→ What you are asked to do: Please update the passage on PRF centrifugation, starting with "The main disadvantage" and going on through "working time [29].", with "clotting" changed to "coagulation".
═════ Passage for review
The main disadvantage of the angle centrifugation system which is used in this study is that the blood cells are driven at the back walls of the tubes which causes difficulty during separation due to their different cell densities. In contrast, horizontal centrifugation systems cells are evenly distributed in the upper layers up to four times of concentration with minimal cell damage [26]. Other potential improvements of PRF preparation protocols include the concentrated PRF protocol in which the cells are specifically sent to the buffy coat region at higher RCF values [28], the development of PRF tubes hydrophobic inner surface to intentionally delay clotting, and the use of cooling devices to increase working time [29].
══════════
═════ Information given
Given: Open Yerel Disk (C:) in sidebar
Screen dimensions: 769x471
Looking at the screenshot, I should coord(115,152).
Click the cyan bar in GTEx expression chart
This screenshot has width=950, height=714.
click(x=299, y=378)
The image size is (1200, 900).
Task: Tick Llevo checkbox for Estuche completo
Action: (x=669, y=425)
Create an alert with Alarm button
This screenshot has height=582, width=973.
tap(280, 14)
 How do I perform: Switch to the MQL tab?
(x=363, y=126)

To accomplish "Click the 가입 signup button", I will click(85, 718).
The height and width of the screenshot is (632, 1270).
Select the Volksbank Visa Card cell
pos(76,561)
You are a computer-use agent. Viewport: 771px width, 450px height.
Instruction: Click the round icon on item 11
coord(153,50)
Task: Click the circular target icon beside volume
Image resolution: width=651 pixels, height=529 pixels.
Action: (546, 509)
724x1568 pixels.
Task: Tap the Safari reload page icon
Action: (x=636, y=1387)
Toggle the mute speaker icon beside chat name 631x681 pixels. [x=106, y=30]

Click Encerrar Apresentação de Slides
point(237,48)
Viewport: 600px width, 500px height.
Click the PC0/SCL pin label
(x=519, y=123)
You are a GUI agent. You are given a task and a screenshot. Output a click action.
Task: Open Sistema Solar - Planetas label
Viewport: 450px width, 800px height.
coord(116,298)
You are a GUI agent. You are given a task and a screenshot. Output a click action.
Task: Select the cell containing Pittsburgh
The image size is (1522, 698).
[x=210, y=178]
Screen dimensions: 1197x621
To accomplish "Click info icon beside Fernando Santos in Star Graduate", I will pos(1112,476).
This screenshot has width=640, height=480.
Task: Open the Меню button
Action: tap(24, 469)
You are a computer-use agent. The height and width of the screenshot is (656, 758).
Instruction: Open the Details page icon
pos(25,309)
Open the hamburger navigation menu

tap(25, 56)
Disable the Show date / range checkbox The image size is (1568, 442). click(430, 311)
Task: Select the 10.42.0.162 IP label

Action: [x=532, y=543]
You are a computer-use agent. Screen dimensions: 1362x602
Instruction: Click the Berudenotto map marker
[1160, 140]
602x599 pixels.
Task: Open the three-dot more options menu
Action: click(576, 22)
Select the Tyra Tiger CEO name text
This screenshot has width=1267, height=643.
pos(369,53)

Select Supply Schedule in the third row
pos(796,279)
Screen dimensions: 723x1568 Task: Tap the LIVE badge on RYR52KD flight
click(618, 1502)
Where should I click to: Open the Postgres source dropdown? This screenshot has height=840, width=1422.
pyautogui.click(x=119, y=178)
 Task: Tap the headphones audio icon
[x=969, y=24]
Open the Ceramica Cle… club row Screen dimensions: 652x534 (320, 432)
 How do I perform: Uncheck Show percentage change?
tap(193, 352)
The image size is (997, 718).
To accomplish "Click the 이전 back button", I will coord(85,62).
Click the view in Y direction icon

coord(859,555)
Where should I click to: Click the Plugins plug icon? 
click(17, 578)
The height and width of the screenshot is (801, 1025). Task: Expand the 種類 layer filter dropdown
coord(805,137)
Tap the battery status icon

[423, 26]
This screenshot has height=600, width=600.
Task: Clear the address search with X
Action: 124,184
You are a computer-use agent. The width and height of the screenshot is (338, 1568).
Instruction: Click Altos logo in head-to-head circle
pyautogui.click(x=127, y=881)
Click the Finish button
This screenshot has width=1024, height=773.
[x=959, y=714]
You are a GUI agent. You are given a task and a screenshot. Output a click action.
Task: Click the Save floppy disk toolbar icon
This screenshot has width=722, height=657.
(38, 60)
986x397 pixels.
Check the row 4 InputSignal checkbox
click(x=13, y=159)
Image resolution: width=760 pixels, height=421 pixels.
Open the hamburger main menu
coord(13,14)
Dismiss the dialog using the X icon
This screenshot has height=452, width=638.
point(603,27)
══════════
→ Response below:
The main disadvantage of the angle centrifugation system which is used in this study is that the blood cells are driven at the back walls of the tubes which causes difficulty during separation due to their different cell densities. In contrast, horizontal centrifugation systems cells are evenly distributed in the upper layers up to four times of concentration with minimal cell damage [26]. Other potential improvements of PRF preparation protocols include the concentrated PRF protocol in which the cells are specifically sent to the buffy coat region at higher RCF values [28], the development of PRF tubes hydrophobic inner surface to intentionally delay coagulation, and the use of cooling devices to increase working time [29].